Lovecraft then instructs the reader how to identify the pole star, appending four diagrams to the article. It continues for three more issues, and would have continued for more if Lovecraft had not suspended the journal at this point for more than a year.
The issue for September 20, 1903, announces that “NUMEROUS SERIALS are now appearing in this paper in a form less complete than the original MS. Those who desire to be fully informed must apply at office [i.e., 454 Angell Street], where (,if they can decipher the writing,) they may read the original & complete MS.” The serials are enumerated as follows:
Title No. Pages
The Telescope 12
The Moon 12
On Venus 10
Atlas Wld. 7 maps
Practical Geom. 34
Solar System 27
Those last three certainly seem like substantial items. The treatises on “Astronomy” and “Practical Geometry” seem particularly impressive, especially given that Lovecraft had probably not taken geometry at Slater Avenue and would not do so at Hope Street until his second year there (1906–07).
The issue for November 1, 1903, makes an interesting announcement: “The Ladd Observatory Visited by a Correspondent Last Night.” The correspondent, of course, is Lovecraft. The Ladd Observatory, situated on Doyle Avenue off Hope Street, is a charming small observatory operated by Brown University; the fact that a thirteen-year-old boy who was not even attending school at the time was allowed to use this facility is a testament to the degree of expertise Lovecraft had gained in astronomy, largely on his own. He states that “The late Prof. Upton of Brown, a friend of the family, gave me the freedom of the college observatory, (Ladd Observatory) & I came & went there at will on my bicycle.” He goes on to say that the perpetual craning of his neck to look through the telescope there caused him “much pain” and “resulted in a permanent curvature perceptible today to a closer observer.” Winslow Upton (1853–1914) was a respected astronomer whose Star Atlas (1896), and probably other volumes, Lovecraft owned. One wonders whether he was a friend of Dr Franklin Chase Clark, who had married Lovecraft’s aunt Lillian in 1902. It is not clear when Lovecraft first visited Ladd; he states in 1926 that he was to have met Prof. Upton there in April or May of 1903, but that the worst cold of his life prevented it. Probably, therefore, he did go to Ladd sometime that summer. He may have seen Borelli’s comet in August at Ladd or with his own telescope. In any event, on this October 31 visit Lovecraft was bold enough to find fault with the telescope: “The telescope is a 12 in. equatorial, but does not perform in the manner that a glass of it’s size should. Chromatic aberration is the principal defect. every lunar crater and every bright object is surrounded by a violet halo.” He adds, however, in extenuation: “The observatory has an excellent time system, with 3 siderial clocks, 1 chronograph, 1 telegraph, and 2 transits. The library is excellent, containing all the standard works on astronomy, besides having current issues of all the periodicals of the Science.”

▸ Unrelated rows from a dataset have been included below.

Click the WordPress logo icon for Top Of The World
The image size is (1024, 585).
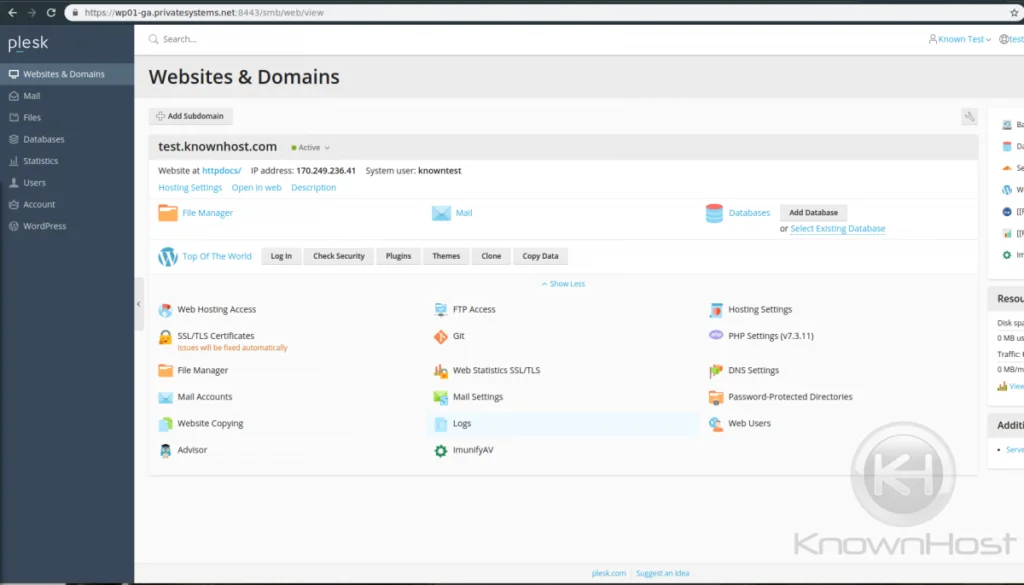[x=168, y=257]
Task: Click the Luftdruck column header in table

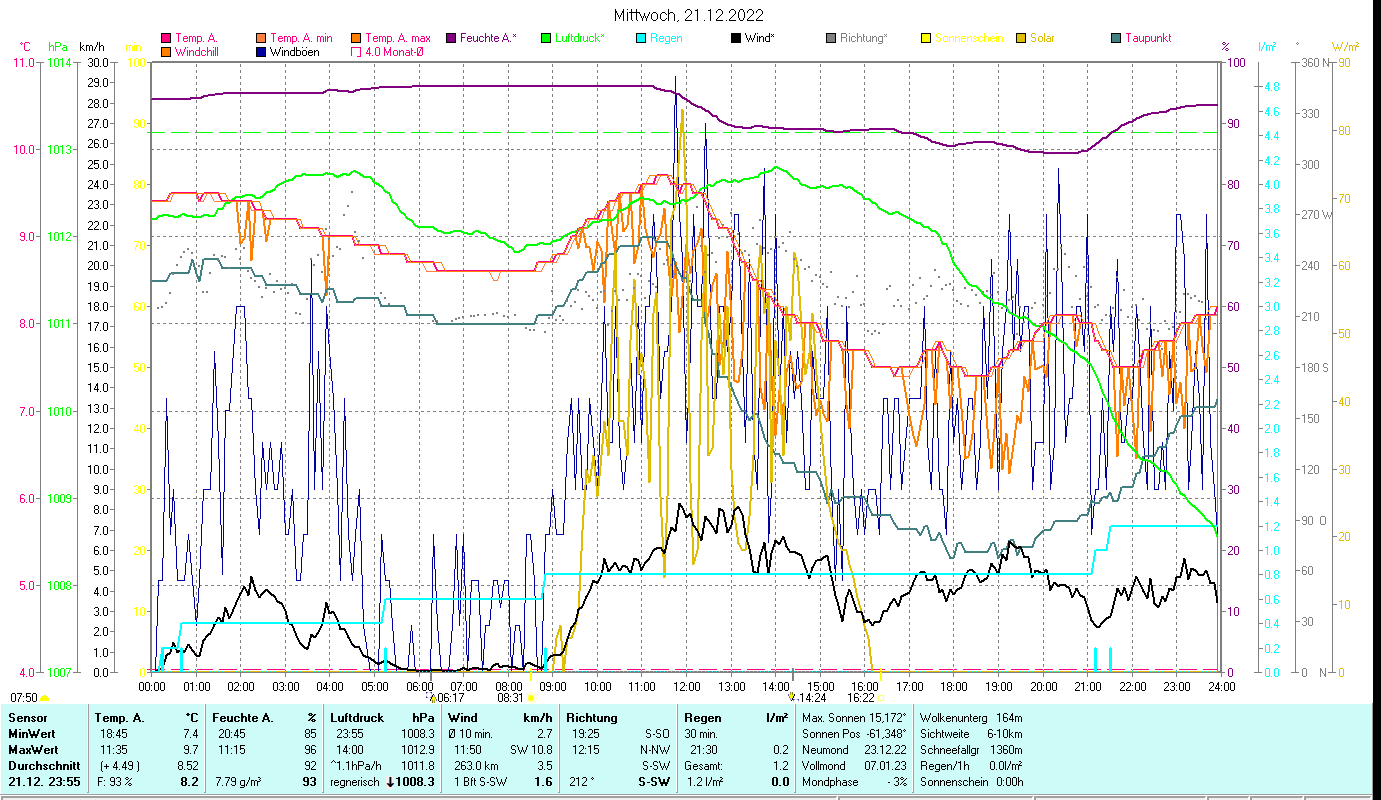Action: click(357, 718)
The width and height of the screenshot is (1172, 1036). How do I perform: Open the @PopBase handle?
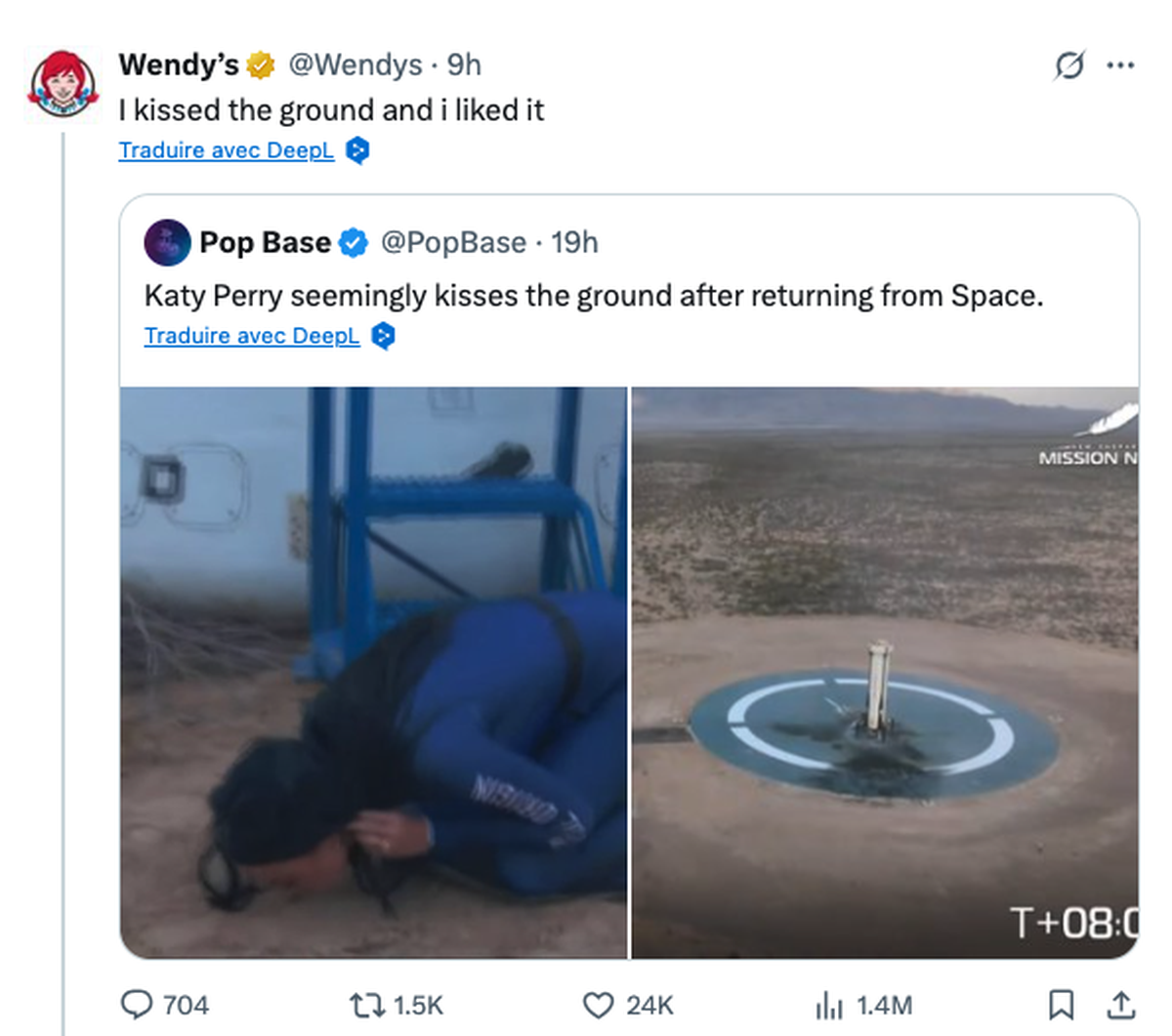453,242
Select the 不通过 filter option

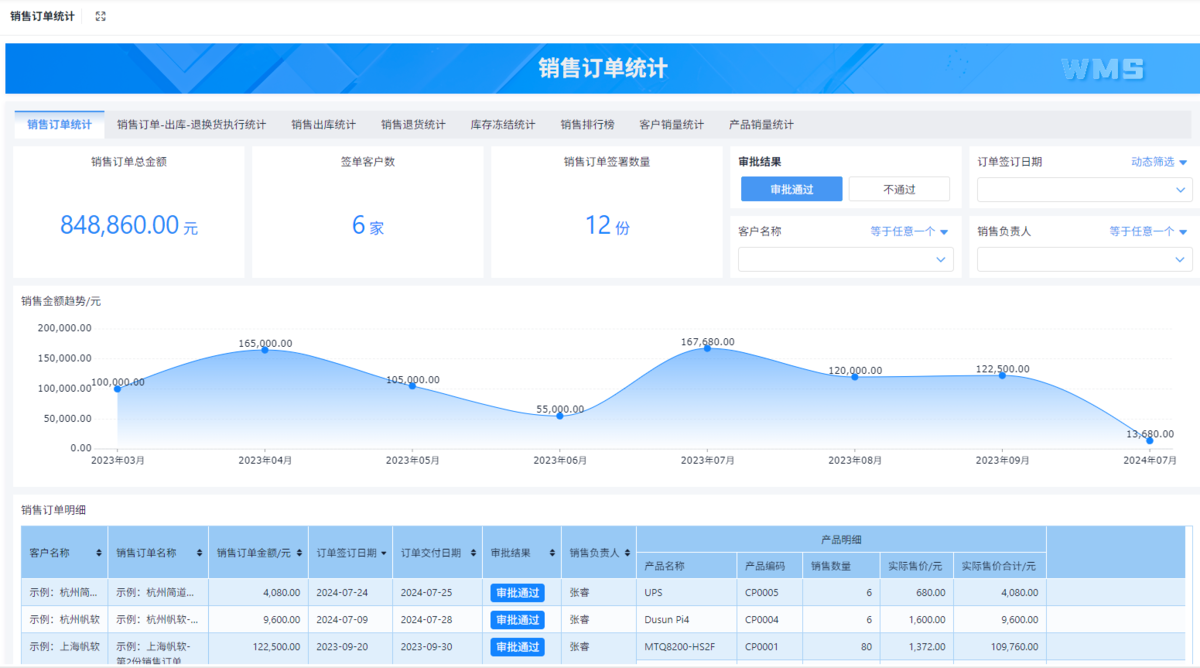pyautogui.click(x=899, y=189)
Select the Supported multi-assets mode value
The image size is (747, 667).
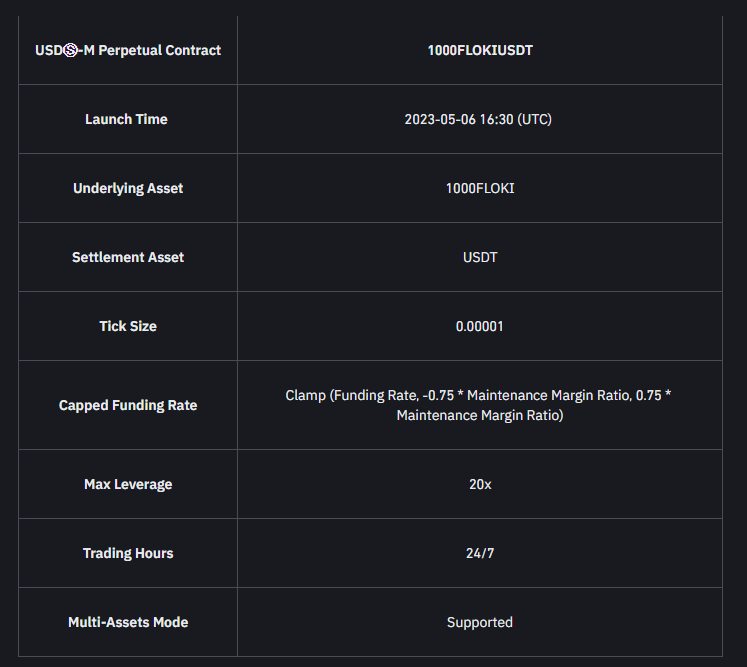pyautogui.click(x=480, y=622)

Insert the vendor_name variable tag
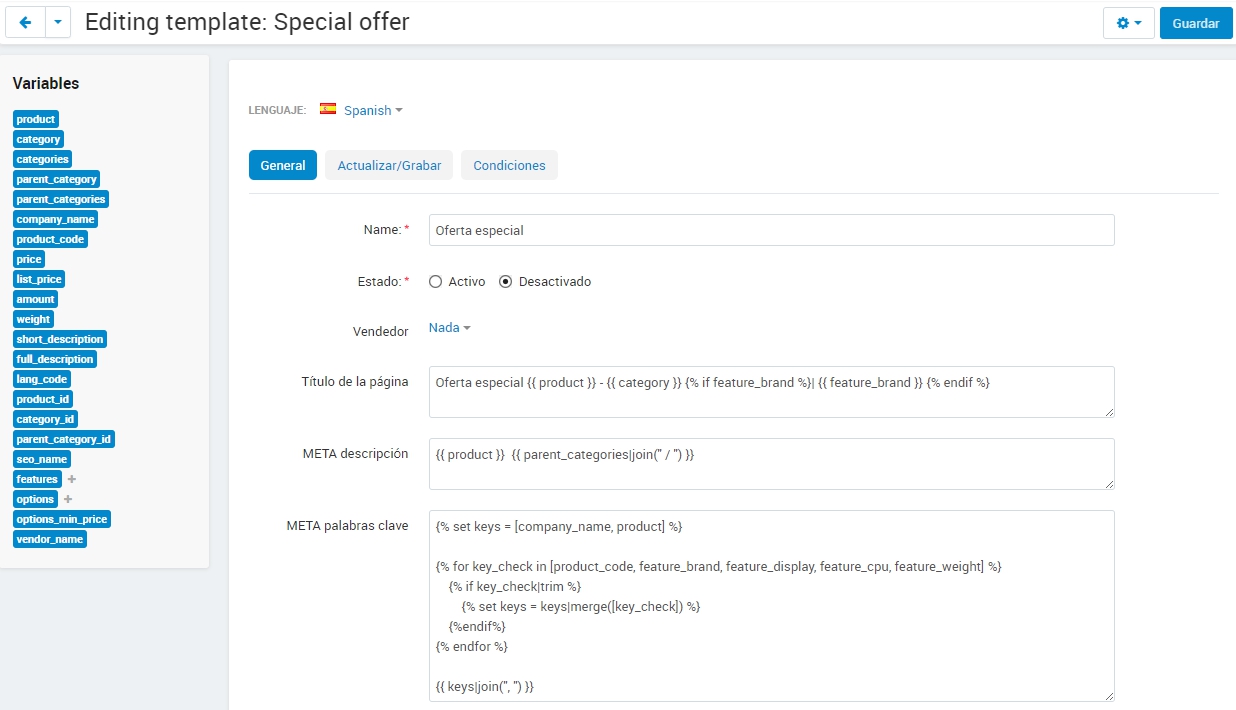click(50, 539)

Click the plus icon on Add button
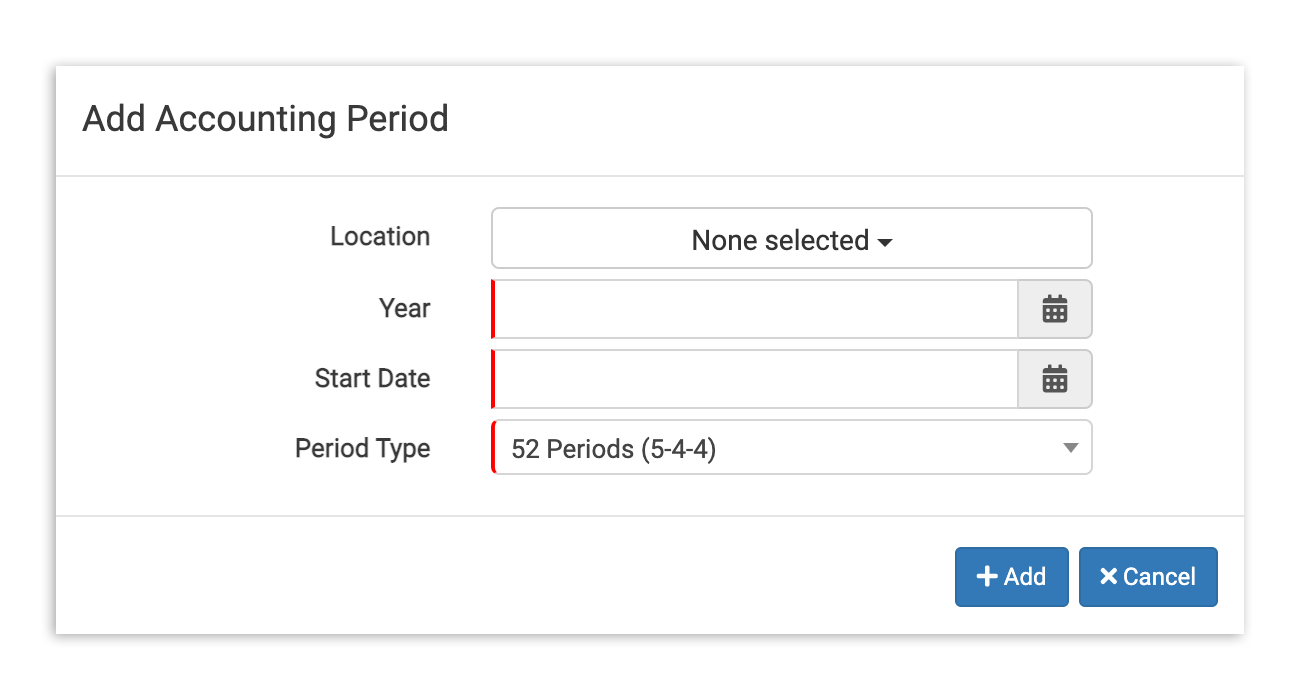(987, 577)
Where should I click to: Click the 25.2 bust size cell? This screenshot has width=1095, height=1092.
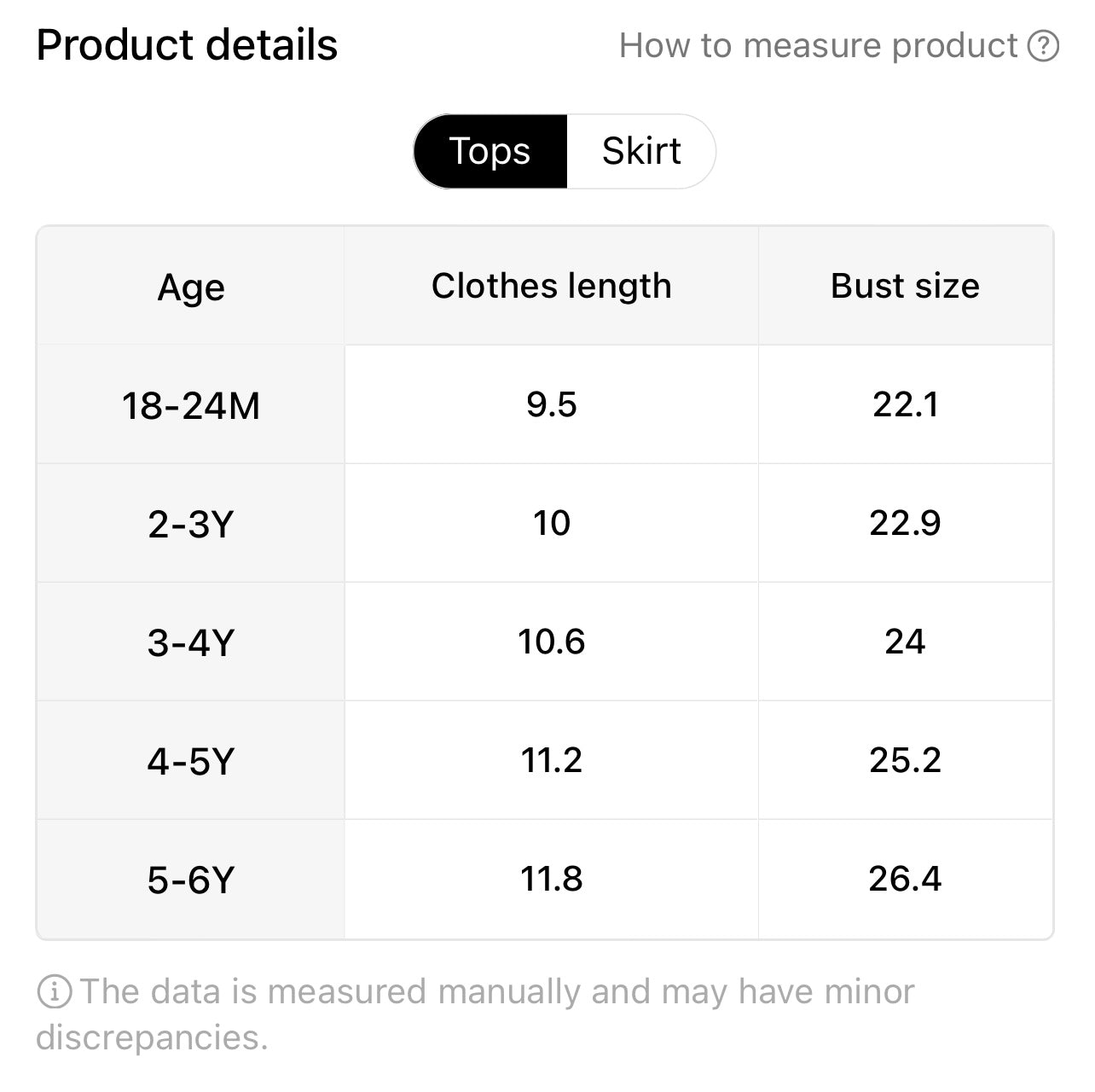(906, 760)
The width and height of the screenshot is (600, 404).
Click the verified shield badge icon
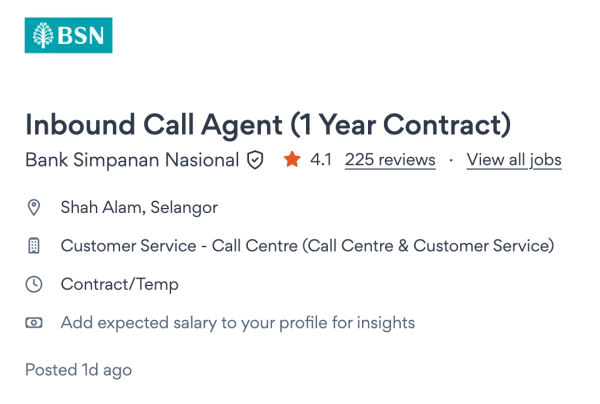pyautogui.click(x=255, y=160)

The issue of 27 December 1903, announces:
For the past few nights a course of Lectures has been given by this office on the solar system.
It was illustrated by a dozen lantern slides which were made by Mr. Edwards of the Ladd Observatory. The slides are:
1: The Solar System.
3: Total Solar Eclipse.
4: Venus: 2 views.
5: Full Moon.
6: Gibbous Moon. (Defective)
10: Comet of 1811.
11: Ærolite falling.
12: Lunar Scenery.
The Lectures are given at the office of this paper and the admission is free.
The audience no doubt consisted of his immediate family and probably some of his Slater Avenue friends. Ever the perfectionist, Lovecraft cannot help pointing out that one of the slides made by John Edwards—whom Lovecraft elsewhere describes as “an affable little cockney from England”—was defective; it must have been a mortifying interruption of his lecture.
Incredibly, while producing the Rhode Island Journal of Astronomy every Sunday, issuing other occasional weekly or monthly magazines, and writing separate treatises, Lovecraft resumed his chemical journal, the Scientific Gazette. As I have mentioned, after the first issue (March 4, 1899) we have no issue until May 12, 1902 (labelled Vol. XCI, No. III [New Issue Vol. I, No. 1]). This issue declares: “The Scientific Gazette, so long discontinued, has been resumed. It is better printed, on better paper, &c &c the price is raised [to 2¢], but is subject to reduction at any time[.] The Sunday Gazette has discontinued.” This three-page issue is largely concerned with the causes of volcanism, although there is one odd note: over a picture of a chemical retort is written the bold notice, “KEEP THIS RETORT!” Perhaps this was intended to serve as a coupon of some sort, something that we find occasionally in the Rhode Island Journal. It is difficult to know for how long the journal had been discontinued prior to this issue; in the final extant issue (January 1909) Lovecraft announces that he is returning to the “plan of 1899–1902.” In any event, we again have no more issues for more than a year, but by the issue of August 16, 1903 (two weeks after the commencement of the Rhode Island Journal of Astronomy), Lovecraft was ready to resume this journal as a weekly, doing so quite regularly until January 31, 1904, with sundry extra issues. Counting the issues for 1899 and 1902, there are a total of thirty-two surviving numbers. No doubt this was printed on the hectograph like the Rhode Island Journal. (Of the very earliest issues, of 1899 and following, Lovecraft states that he “made four carbon copies for ‘circulation.’”)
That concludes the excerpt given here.